The naturalistic texture and spectrally matched noise (Figure 1A, right panel) were synthesized using the Portilla-Simoncelli model (Portilla & Simoncelli, 2000). Thirty image pairs were generated. The stimuli (46.7° × 35.9°) were presented in the middle of the screen, centered on the fixation point. Each fMRI run consisted of ten 24-s stimulus blocks, starting and ending with 16-s fixation periods. Each stimulus block consisted of thirty pictures in a random order, with a duration of 0.6 s for each picture. Ten runs of fMRI data were collected for six subjects and four runs for the other four subjects. Although the number of runs were not equal across participants, there were at least four runs (twenty blocks for each stimulus condition) of data in each experiment, which should be sufficient to investigate within-subject effects.

MRI Data Acquisition

MRI data were acquired on a 7T MAGNETOM MRI scanner (Siemens Healthineers, Erlangen, Germany) with a 32-channel receive 4-channel transmit open-face surface coil, in the Beijing MRI center for Brain Research (BMCBR). Functional data were collected with a T2*-weighted 2D GE-EPI sequence (1.0 mm isotropic voxels, 39 slices, TR = 2400 ms, TE = 25 ms, image matrix = 128 × 128, FOV = 128 × 128 mm2, GRAPPA acceleration factor = 3, nominal flip angle = 80°, partial Fourier factor = 7/8, phase encoding direction from Head to Foot, receiver bandwidth = 1148 Hz/Pix). Slices were oriented perpendicular to the calcarine sulcus. After each fMRI run, five EPI images with reversed phase encoding direction (F to H) were also acquired for EPI distortion correction. High-resolution anatomical volumes were acquired with a T1-weighted MP2RAGE sequence at 0.7 mm isotropic resolution (256 sagittal slices, centric phase encoding, acquisition matrix = 320 × 320, FOV = 224 × 224 mm2, GRAPPA = 3, TR = 4000 ms, TE = 3.05 ms, TI1 = 750ms, flip angle = 4°, TI2 = 2500 ms, flip angle = 5°). A bite-bar was settled for each subject to minimize head motion to ensure high data quality.

MRI data analysis

Preprocessing

The anatomical data were preprocessed using FreeSurfer Version 6.0 (Fischl, 2012), which involved the segmentation and reconstruction of inflated and flattened cortical surfaces based on high-resolution anatomical data. We inspected visually and edited manually the surface segmentation to eliminate dura matter, sinus, etc., ensuring correct gray matter boundaries. The functional data were preprocessed and analyzed with AFNI (Cox, 1996), ANTs (Avants et al., 2011), and the mripy package developed in our lab (https://github.com/herrlich10/mripy).

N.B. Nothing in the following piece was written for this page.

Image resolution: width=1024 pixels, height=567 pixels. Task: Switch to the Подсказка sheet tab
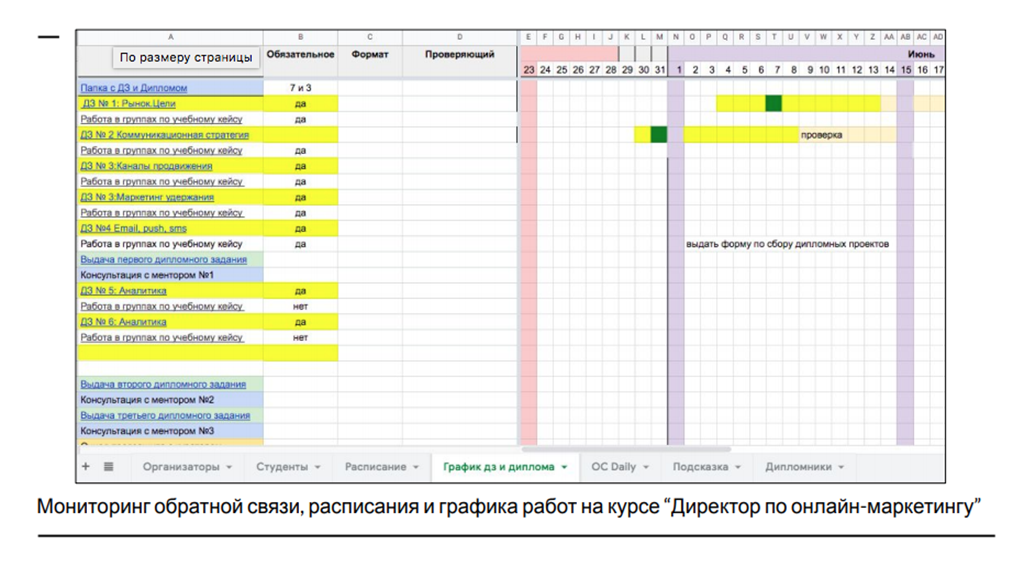pos(700,467)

Preprocessing steps included head motion correction, de-spiking, slice timing correction, EPI distortion correction (non-linear warping with blip-up/down method), and per-run scaling as percent signal change. All spatial transformations were combined and applied in a single interpolation step (sinc interpolation) to minimize the loss of spatial resolution (Wang et al., 2022). No spatial smoothing was applied to the main functional imaging data. We aligned the anatomical volume as well as the reconstructed surfaces to the mean of preprocessed EPI images. General linear models (GLMs) were used to estimate the BOLD responses (β values) to visual stimuli with a canonical hemodynamic response function (BLOCK4 in AFNI). Slow baseline drift and motion parameters were included as nuisance regressors in GLMs.

Cortical depth definition

To perform the cortical depth-dependent analysis, we resampled the functional volumes to 0.5 mm isotropic resolution using cubic interpolation (3dresample in AFNI). An equi-volume method was used to calculate the relative cortical depth of each voxel to the white matter and pial surface (0: white matter surface, 1: pial surface, Supplementary Figure S11A), using mripy (https://github.com/herrlich10/mripy). The voxels in each ROI were sorted and divided into three bins: deep depth (0-0.33), middle depth (0.33-0.67), and superficial depth (0.67-1.00) (Ge et al., 2020; Kemper et al., 2018).

ROI definition

ROIs were defined on the inflated cortical surface. Surface ROIs for V1, V2, V3ab, and V4 were defined based on the polar angle atlas from the 7T retinotopic dataset of Human Connectome Project (Benson et al., 2014, 2018). Moreover, the boundary of V2 was edited manually based on columnar patterns. All ROIs were constrained to regions where mean activation across all stimulus conditions exceeded 0. In V2, ROIs for the thin and thick “stripe”-shaped columns were manually defined in two stages. Firstly, we defined thin stripes by contrast between the chromatic and achromatic stimuli, and thick stripes by contrast between binocular disparity and 2D control stimuli. Secondly, we defined final stripes by contrast between these two, resulting in interdigitated thin and thick stripes distributed without overlap. The pale stripes were defined as the regions located between the thin and thick stripes. We compared the fMRI signal changes elicited by the three stimulus contrasts in each stripe. For the cortical depth-dependent analyses in Figure 3, we used all voxels in the retinotopic ROI. Pooling all voxels in the ROI avoids the problem of double-dipping and also increases the signal-to-noise ratio of ROI-averaged BOLD responses.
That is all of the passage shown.